In the Greek sense of tragedy, the tragic comes into play when the human ethics clash with the divine, natural laws of the gods. Applied to our current situation, our tragedy unfolds because the nihilistic ethics of the capitalist economy that drives our system, have fallen into conflict with the natural laws of ecological sustainability.

The co-habitation of conflicting forces is the underlying condition that makes tragedy possible. In the case of the pandemic, the forces contributing to the tragedy itself are the conflicting elements of the private and public sectors, two spaces that exist in the same space (the State), competing for possession of that space. The pandemic has revealed the real scope and existential significance of that conflict, which was hardly tangible in the pre-tragic scenario, so dominated by the private sector at the expense of the public. The pandemic has shown us the impotence of the public/private system, by revealing its fatal flaws.
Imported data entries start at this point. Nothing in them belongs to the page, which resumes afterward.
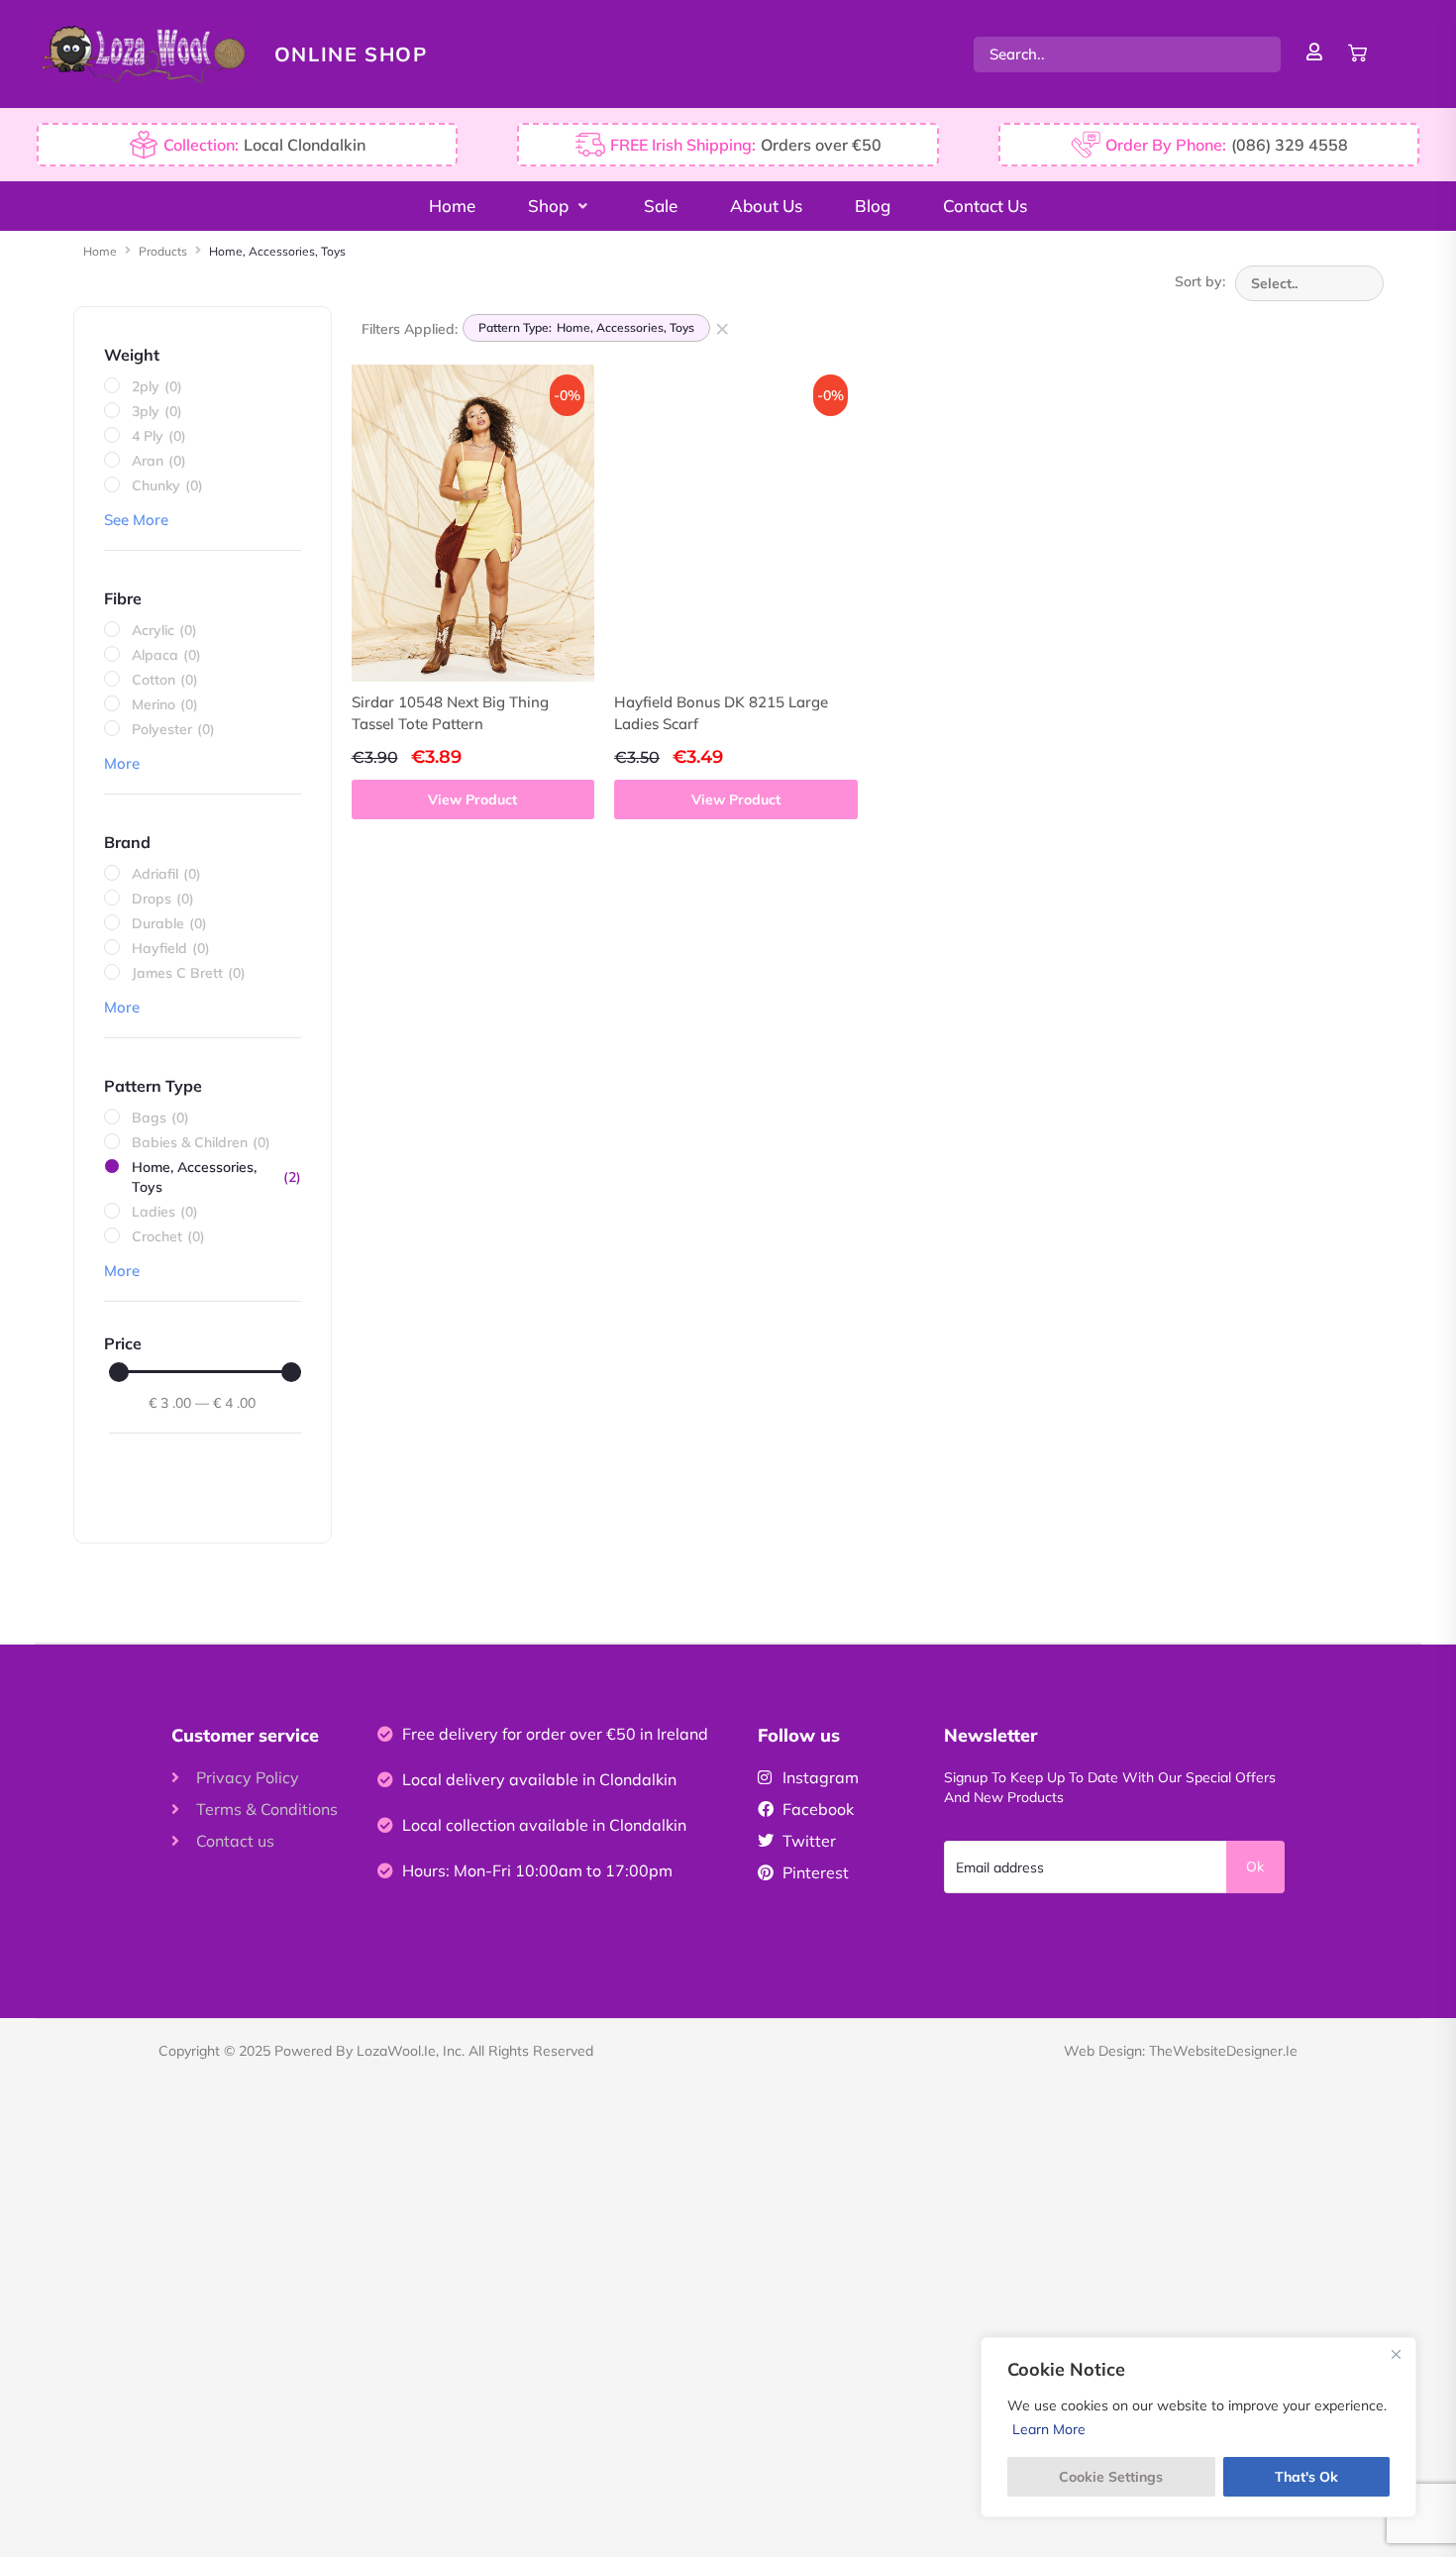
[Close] (1395, 2354)
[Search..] (1127, 54)
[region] (1198, 2427)
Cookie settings (1111, 2477)
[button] (559, 206)
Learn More (1049, 2429)
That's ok (1306, 2477)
On the surface, it seems that the State is able to manage the opposing forces comfortably. It could be said that the function of Western democracies is solely to bind these opposing forces together and guarantee the co-habitation of the two. Within this role, the State exudes self-confidence, seeing itself as a simple individuality in which public and private dynamics and needs are harmonised, but this perception is diluted and dissolved when the true situation is revealed with the unfolding of the tragedy. So, to see the real impact of the pandemic, we need to look at the essence of that which the State truly represents in order to see beyond the illusion that its public/private mask perpetuates.

For the State to make any democratic sense, it must be regarded as a guarantee of survival for the people that constitute it. At a secondary level, it needs to be dedicated to providing comfort and dignity, both materially and spiritually. It is the organisation that organises not only the lives of the people, but also their deaths, and this organisation is expected to be primarily quantitative. The democratic success of the State depends on the quality of life enjoyed by its citizens, as well as the protection against that life ending prematurely, and the guarantee for everyone to be allowed to die in a dignified way.

This latter point is often overlooked, and that is part of the reason why the pandemic tragedy is so bewildering. In the pandemic, the need to regulate death in the society suddenly jumps to the fore. Remember, the primary aim of the State is its guarantee of ensuring the survival of its citizens, and the pandemic reveals this essential objective very clearly. Like the Greek tragedy Antigone, the pandemic tragedy is set around corpses. It is about the real problem of death in society, which is, above all, a question of dignity.

In the 2020 pandemic, what we have seen is a humiliation of human arrogance and the principle product of that arrogance is the capitalist economy. It has also revealed the dangers of perpetuating a system which is anti-natural, in our contemporary sense of working in a rapacious manner that constantly violates and destroys the ecosystem that is ultimately our only true source of sustenance.

To be natural, politics must be a conjunction of human will and nature in which the human will is harmonious with the restrictions of natural law. To ensure this, the human will must submit to ecology, and the only political force fit enough and potent enough to organise and carry out that submission, is the public sector.